Sidang dibuka oleh Ketua Majelis Hakim yang duduk di tengah, diapit oleh dua hakim anggota. Ketua Majelis Hakim kemudian memanggil namanya. Anna berdiri dari deretan sebelah kiri. Membuka pintu kecil pembatas ruang pengunjung dengan ruang sidang. Dia berjalan menuju kursi saksi yang telah disiapkan di tengah ruangan. Berhadapan dengan para hakim.

Jantung Anna berdetak lebih kencang dari biasa. Tangan dan wajahnya bergetar karena takut dan grogi. Semua keberanian yang dia bangun beberapa hari ini hilang begitu saja. Sosok hakim di hadapannya persis seperti yang ada dalam bayangannya. Mengenakan toga hitam dengan kerah warna merah. Membuat sosok mereka seram, alih-alih berwibawa.

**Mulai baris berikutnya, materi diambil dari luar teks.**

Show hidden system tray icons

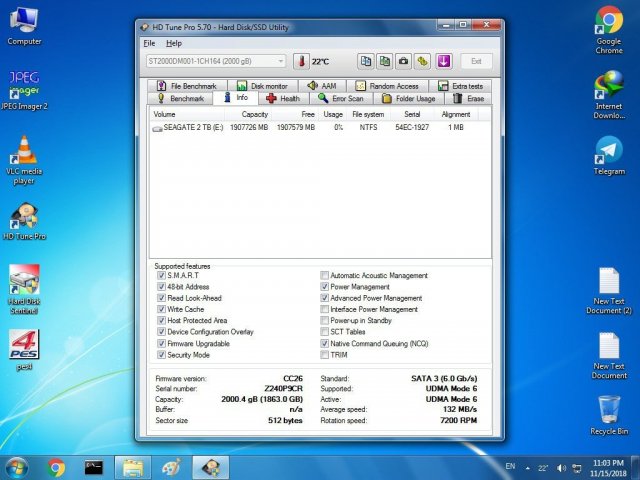pyautogui.click(x=527, y=468)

Anna menjawab semua pertanyaan ketua Majelis Hakim dengan tenang. Singkat dan jelas. Jawaban-jawaban itu telah dia hafal sesuai arahan sang pengacara. Namun, pertanyaan ke-sembilan sungguh menggugah emosinya. Dia diam cukup lama hingga ketua Majelis Hakim mengulangi pertanyaannnya.

“Apakah setelah kejadian ini kau membenci Cosmas?”

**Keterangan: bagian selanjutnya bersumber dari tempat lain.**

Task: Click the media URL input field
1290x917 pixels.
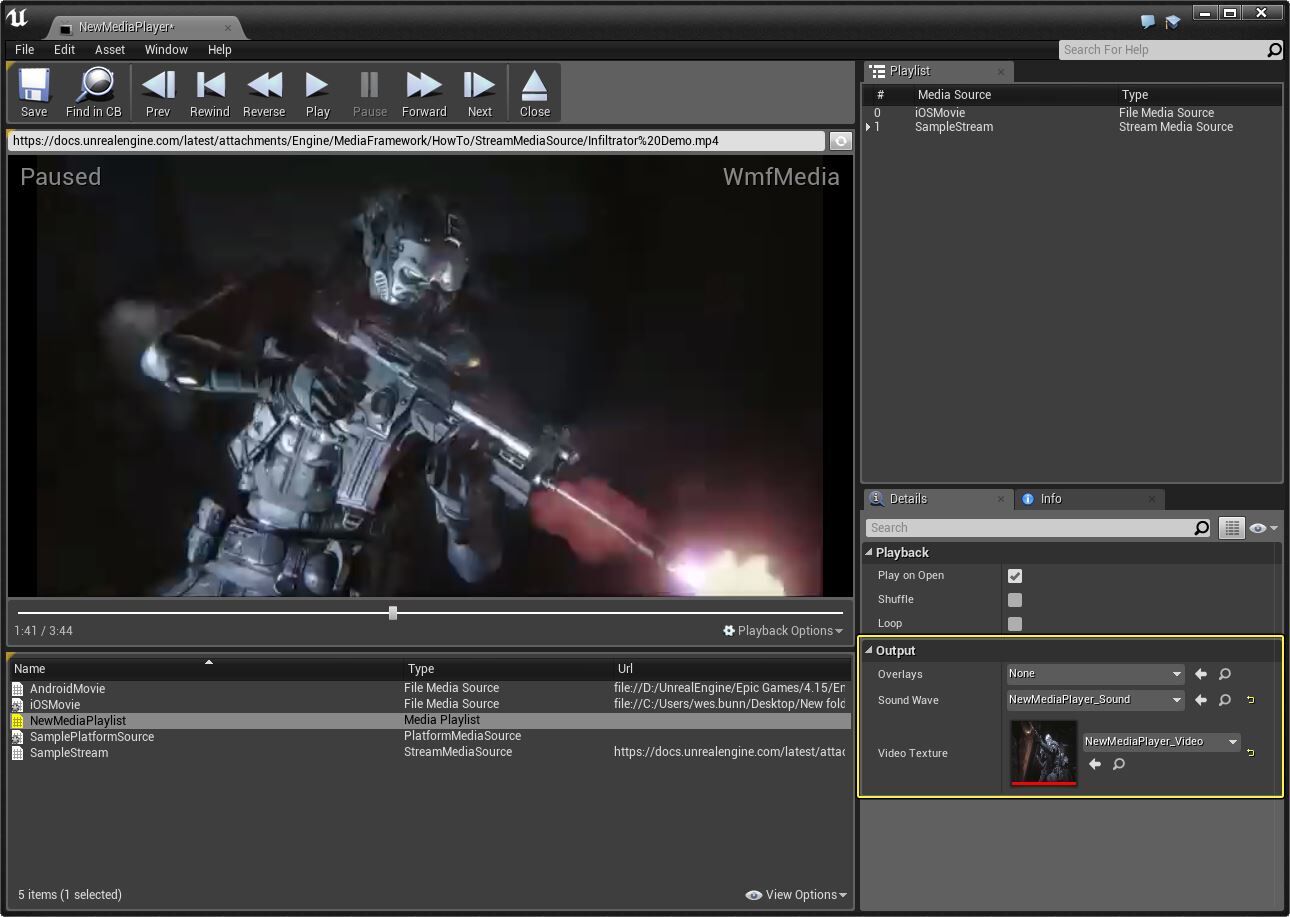Action: click(x=416, y=141)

Amarah Anna bangkit lagi. Tapi rasa percaya diri dan sebuah ketenangan misterius menguasai dirinya. Dia diam beberapa saat seperti menimbang kata-kata yang hendak diucapkannya. Para hakim kelihatan berbisik-bisik. Semua mata tertuju padanya.

“Bapak hakim yang mulia......” Anna bicara penuh percaya diri. Kepalanya tegak dan keseluruhan sikap tubuhnya tegas. Ketiga hakim di depannya kembali duduk tegak untuk menyimak kata-katanya.

“Sedikitpun saya tidak membenci atau menyalahkan siapapun atas semua peristiwa ini....” Anna berhenti lagi.

Pengacara keluarga Anna tampak gelisah. Sepertinya kurang setuju dengan kata-kata Anna. Demikian juga dengan Ayahnya.

“Peristiwa ini justru membuat saya mengerti mengapa Cosmas  pergi”

Anna berdiri. Dia sudah lupa sedang berada di ruang persidangan. Berpaling sebentar ke belakang dan menunjuk ke semua orang yang ada di sana.

“Bapak Hakim yang mulia, coba perhatikan betapa banyak orang yang peduli dengan perkara ini. Apakah mereka pernah bertanya mengapa Cosmas pergi?” suara Anna semakin tinggi.

Pengacara keluarga Anna angkat tangan. Memprotes bahwa saksi telah lari dari pertanyaan yang seharusnya dia jawab. Dia mohon supaya hakim menyuruh saksi tenang dan menjawab singkat.

Ketua Majelis Hakim mengabaikan keberatan itu. Dia mempersilahkan Anna melanjutkan kata-katanya.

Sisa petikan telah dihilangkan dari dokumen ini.